What Is an Interdealer Quotation System (IQS)?
An interdealer quotation system (IQS) is an electronic system for organizing and disseminating price quotes by brokers and dealer firms. IQSs are intended to provide investors with timely and relevant market information on which to base their investment decisions.
In the United States, the National Association of Securities Dealers Automatic Quotation (Nasdaq), Nasdaq SmallCap Market, and the Over-The-Counter Bulletin Board (OTCBB) exchange platforms are integrated into one IQS. By using this integrated system, investors have access to a wide range of securities, ranging from large blue-chip companies to smaller micro-caps.
- Interdealer quotation systems (IQS) prove price information and facilitate electronic trading in securities.
- An IQS works by connecting price quotations from several exchanges into one platform, so as to improve functionality for market participants.
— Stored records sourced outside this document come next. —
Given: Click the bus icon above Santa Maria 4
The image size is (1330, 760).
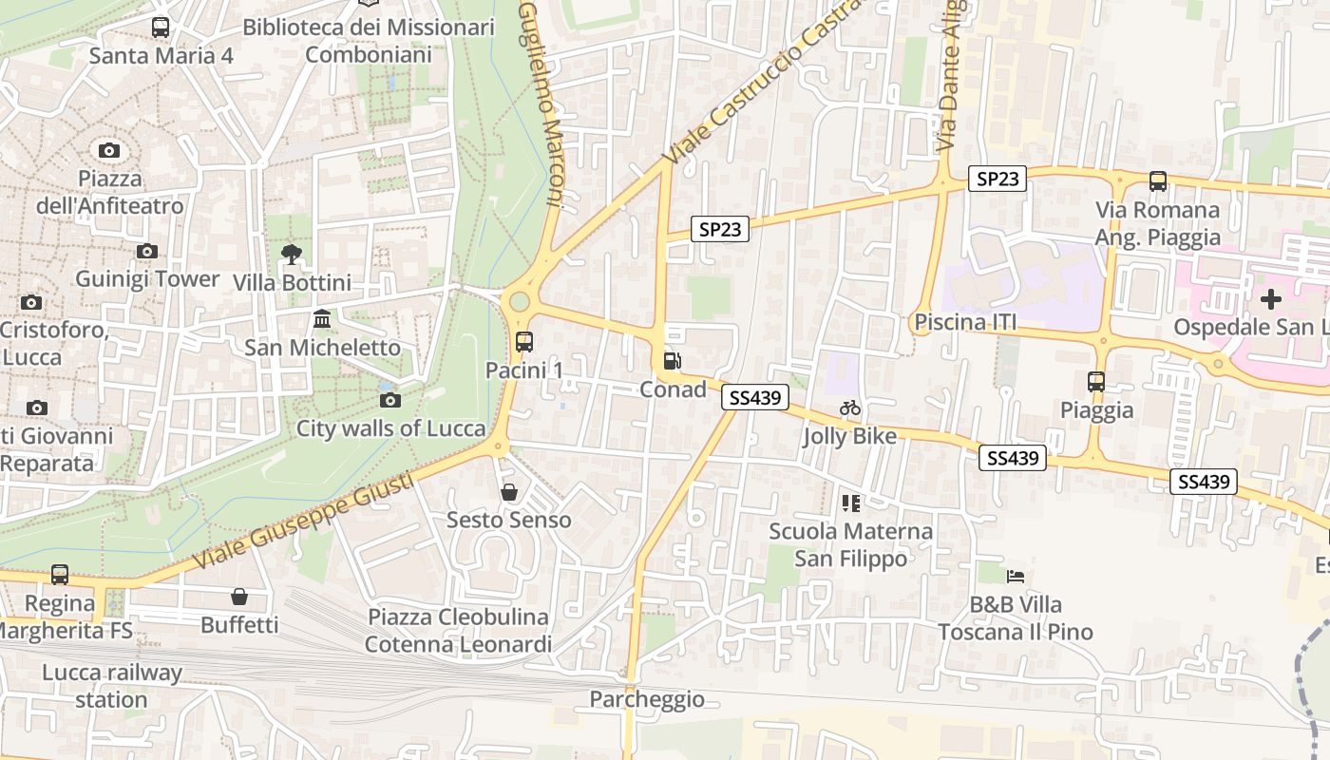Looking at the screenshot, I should tap(161, 28).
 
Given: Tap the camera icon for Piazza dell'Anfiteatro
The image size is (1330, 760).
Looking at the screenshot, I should tap(109, 150).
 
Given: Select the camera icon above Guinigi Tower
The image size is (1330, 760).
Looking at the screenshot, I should tap(146, 252).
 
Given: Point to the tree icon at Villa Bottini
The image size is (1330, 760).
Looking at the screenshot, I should tap(292, 254).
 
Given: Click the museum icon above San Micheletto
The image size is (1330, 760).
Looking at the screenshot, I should tap(322, 319).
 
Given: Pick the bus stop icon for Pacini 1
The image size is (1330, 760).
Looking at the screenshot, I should tap(523, 342).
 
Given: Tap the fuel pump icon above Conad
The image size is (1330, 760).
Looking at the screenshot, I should tap(672, 361).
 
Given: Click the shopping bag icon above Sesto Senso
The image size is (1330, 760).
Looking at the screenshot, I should tap(509, 492).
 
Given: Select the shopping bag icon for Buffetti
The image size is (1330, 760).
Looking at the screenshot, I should tap(239, 597).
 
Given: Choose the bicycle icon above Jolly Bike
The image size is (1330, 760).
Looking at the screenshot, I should tap(850, 408).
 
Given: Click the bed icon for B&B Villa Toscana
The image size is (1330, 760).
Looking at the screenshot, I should tap(1016, 576).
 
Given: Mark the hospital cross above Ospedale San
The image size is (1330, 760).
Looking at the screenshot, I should tap(1270, 300).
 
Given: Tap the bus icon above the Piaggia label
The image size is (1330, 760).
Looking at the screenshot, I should tap(1096, 382).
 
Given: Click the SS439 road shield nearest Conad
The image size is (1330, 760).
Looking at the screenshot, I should tap(755, 398).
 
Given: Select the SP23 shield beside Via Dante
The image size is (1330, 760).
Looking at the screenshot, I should tap(998, 179).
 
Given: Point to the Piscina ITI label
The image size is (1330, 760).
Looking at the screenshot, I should tap(965, 323).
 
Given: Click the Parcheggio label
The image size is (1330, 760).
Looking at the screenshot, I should tap(647, 700).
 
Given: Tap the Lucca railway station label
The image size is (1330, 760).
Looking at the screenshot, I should tap(111, 687).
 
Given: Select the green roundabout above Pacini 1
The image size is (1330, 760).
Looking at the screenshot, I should tap(519, 302).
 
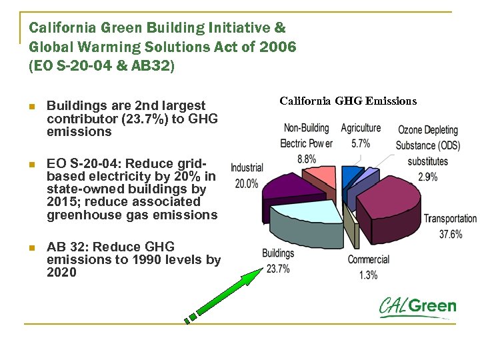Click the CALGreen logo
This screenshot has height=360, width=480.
417,307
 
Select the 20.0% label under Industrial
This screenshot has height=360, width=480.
247,183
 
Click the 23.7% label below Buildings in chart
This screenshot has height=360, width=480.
278,269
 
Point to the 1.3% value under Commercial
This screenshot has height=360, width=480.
368,275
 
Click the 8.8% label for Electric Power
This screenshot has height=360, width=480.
307,159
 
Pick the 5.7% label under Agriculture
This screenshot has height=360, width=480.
361,143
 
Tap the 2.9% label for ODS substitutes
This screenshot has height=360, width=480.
427,177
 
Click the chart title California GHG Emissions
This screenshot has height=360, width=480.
348,101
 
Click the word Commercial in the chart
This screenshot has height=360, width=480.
368,259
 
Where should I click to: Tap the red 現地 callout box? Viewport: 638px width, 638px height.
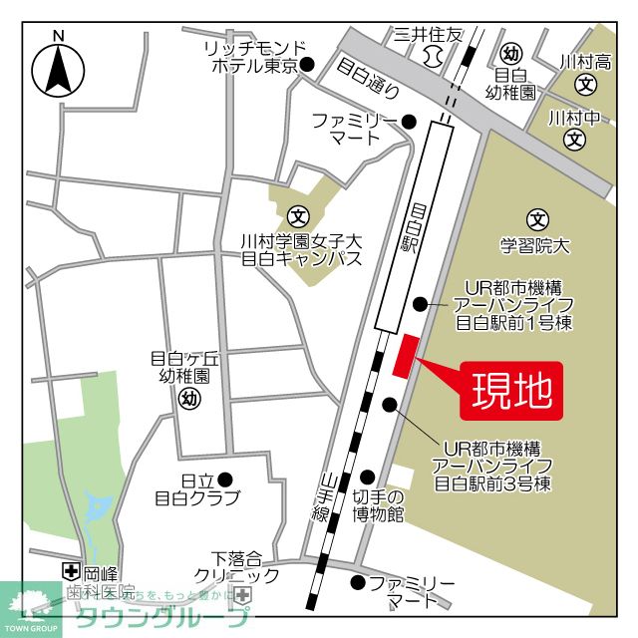[511, 390]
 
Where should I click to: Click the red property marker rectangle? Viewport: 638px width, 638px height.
[406, 356]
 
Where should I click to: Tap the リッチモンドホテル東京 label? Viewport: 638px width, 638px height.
[250, 57]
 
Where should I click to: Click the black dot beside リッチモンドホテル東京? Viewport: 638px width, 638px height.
[308, 66]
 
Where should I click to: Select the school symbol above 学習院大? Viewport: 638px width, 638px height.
[538, 218]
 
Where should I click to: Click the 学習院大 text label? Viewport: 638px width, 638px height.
[535, 243]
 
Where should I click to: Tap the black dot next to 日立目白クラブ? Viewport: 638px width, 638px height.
[225, 478]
- There are a number of different types of interdealer quotation systems and each has its own specializations.
- In the United States, popular examples include Nasdaq, Nasdaq's SmallCap Market, and OTCBB platforms.
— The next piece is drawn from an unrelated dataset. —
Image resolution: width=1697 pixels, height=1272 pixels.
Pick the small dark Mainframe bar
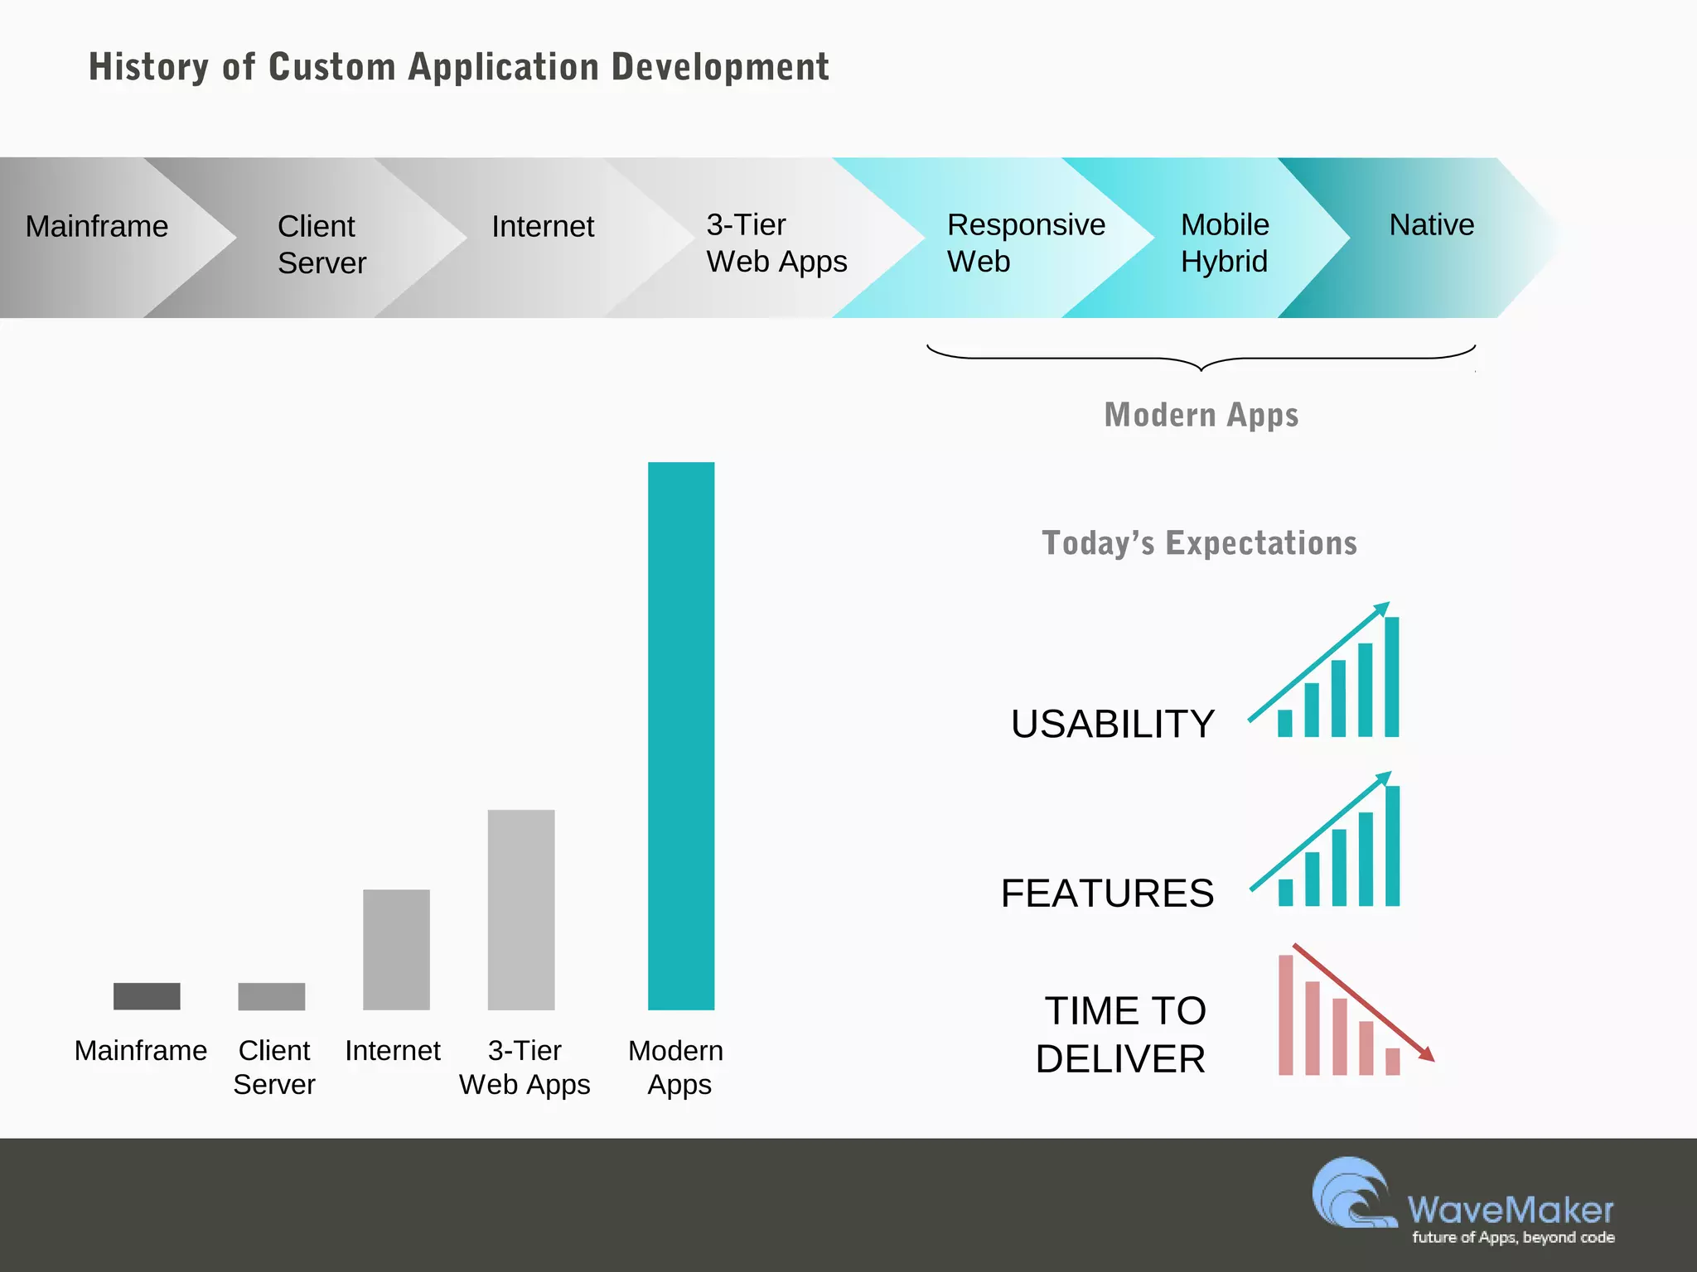pos(147,995)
Understanding an Interdealer Quotation System
An IQS functions by tying together the price quotations of various exchanges into one platform. This allows investors to more easily access security price quotations that would otherwise need to be monitored on several separate exchanges. As such, the creation of an IQS promotes the liquidity and accessibility of financial markets.
The exact specifications of an IQS will depend on the specific focus of its constituent exchanges. For example, the OTCBB displays quotes, last sale price, and volume information for many over-the-counter (OTC) securities. These securities are not otherwise listed on national securities exchanges like the New York Stock Exchange (NYSE). The securities listed on the OTCBB include domestic and foreign companies, as well as American depository receipts (ADRs). The OTCBB, and other OTC exchanges, are sometimes referred to as "pink sheets."
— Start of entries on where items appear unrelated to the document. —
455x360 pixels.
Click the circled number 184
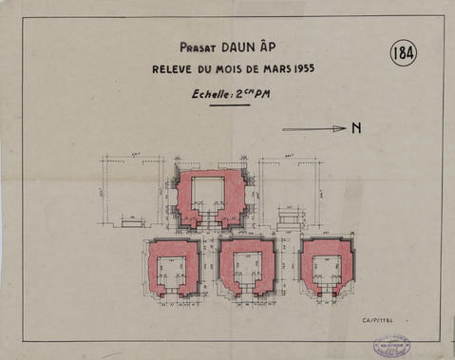(403, 54)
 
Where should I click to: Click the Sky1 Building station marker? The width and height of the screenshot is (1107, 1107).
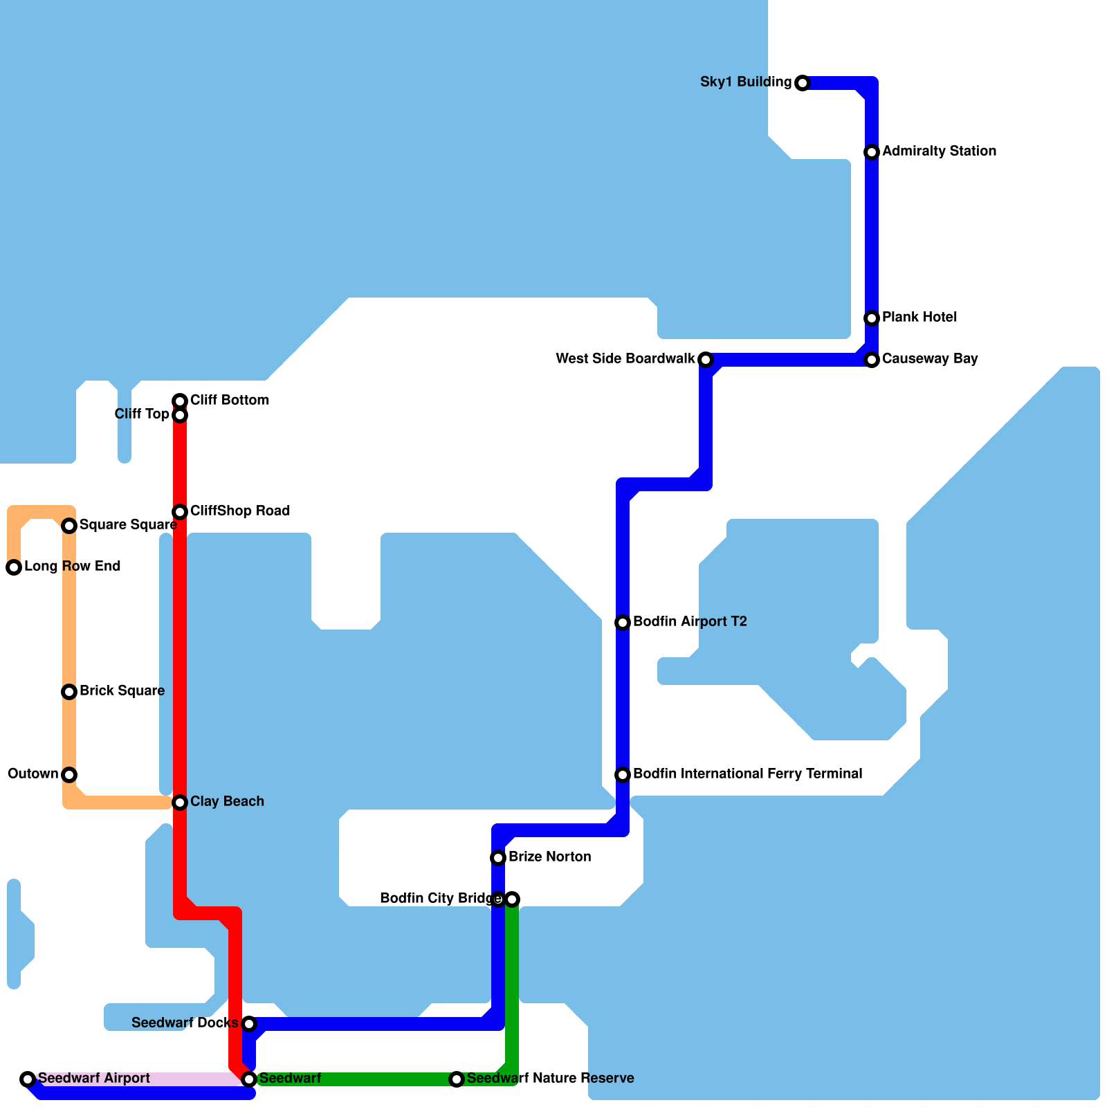[x=802, y=83]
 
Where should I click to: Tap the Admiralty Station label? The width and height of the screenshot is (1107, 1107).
[x=939, y=151]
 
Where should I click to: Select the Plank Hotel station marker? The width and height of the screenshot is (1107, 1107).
[x=872, y=318]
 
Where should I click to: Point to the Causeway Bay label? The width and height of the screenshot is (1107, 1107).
[x=929, y=358]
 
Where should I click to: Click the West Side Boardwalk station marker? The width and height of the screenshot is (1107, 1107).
[x=705, y=360]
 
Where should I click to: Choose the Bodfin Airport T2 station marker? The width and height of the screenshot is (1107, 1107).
[x=623, y=623]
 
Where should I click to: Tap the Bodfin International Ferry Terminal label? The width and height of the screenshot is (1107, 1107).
[x=747, y=774]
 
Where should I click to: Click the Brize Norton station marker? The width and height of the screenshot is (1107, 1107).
[x=498, y=858]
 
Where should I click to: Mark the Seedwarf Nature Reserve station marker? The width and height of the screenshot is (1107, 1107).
[x=457, y=1079]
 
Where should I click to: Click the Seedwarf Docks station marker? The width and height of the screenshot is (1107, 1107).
[x=249, y=1024]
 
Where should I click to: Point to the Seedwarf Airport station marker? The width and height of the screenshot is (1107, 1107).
[x=28, y=1079]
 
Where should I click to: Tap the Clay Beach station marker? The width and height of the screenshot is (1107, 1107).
[x=180, y=803]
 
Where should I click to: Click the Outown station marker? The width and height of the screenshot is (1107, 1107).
[x=69, y=775]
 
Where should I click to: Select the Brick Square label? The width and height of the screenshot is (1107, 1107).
[x=122, y=690]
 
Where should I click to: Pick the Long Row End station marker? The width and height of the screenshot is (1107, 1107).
[x=14, y=567]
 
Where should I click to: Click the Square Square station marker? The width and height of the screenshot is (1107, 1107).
[x=69, y=526]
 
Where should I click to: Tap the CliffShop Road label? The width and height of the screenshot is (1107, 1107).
[x=239, y=511]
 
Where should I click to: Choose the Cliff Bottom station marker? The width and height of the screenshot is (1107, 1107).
[x=180, y=401]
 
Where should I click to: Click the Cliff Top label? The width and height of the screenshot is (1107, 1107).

Another way that an IQS can benefit investors is by enabling a higher level of regulatory oversight. For instance, the OTCBB requires broker-dealers to qualify as market makers under the rules of the Financial Industry Regulatory Authority (FINRA) before being able to quote securities on the OTCBB. Similarly, companies who have to have their securities quoted on the OTCBB must obtain sponsorship from a market maker and file regular financial reports with regulators, such as the Securities and Exchange Commission (SEC).
Real-World Example of an Interdealer Quotation System
Another example of an IQS is OTC Link, which provides quotations focused on small and thinly traded securities. The securities traded through OTC Link do not have any eligibility requirements and often do not provide timely financial disclosures to regulators.
At the other end of the spectrum is the Nasdaq, which is home to over 3,000 technology companies. The companies which trade on the Nasdaq exchange are generally large and established businesses, which in some cases are among the largest companies in the world. Examples of prominent Nasdaq-listed companies include Amazon, Google, and Microsoft. Unlike their OTC counterparts, these securities are highly liquid and regularly file financial statements and other information with the SEC.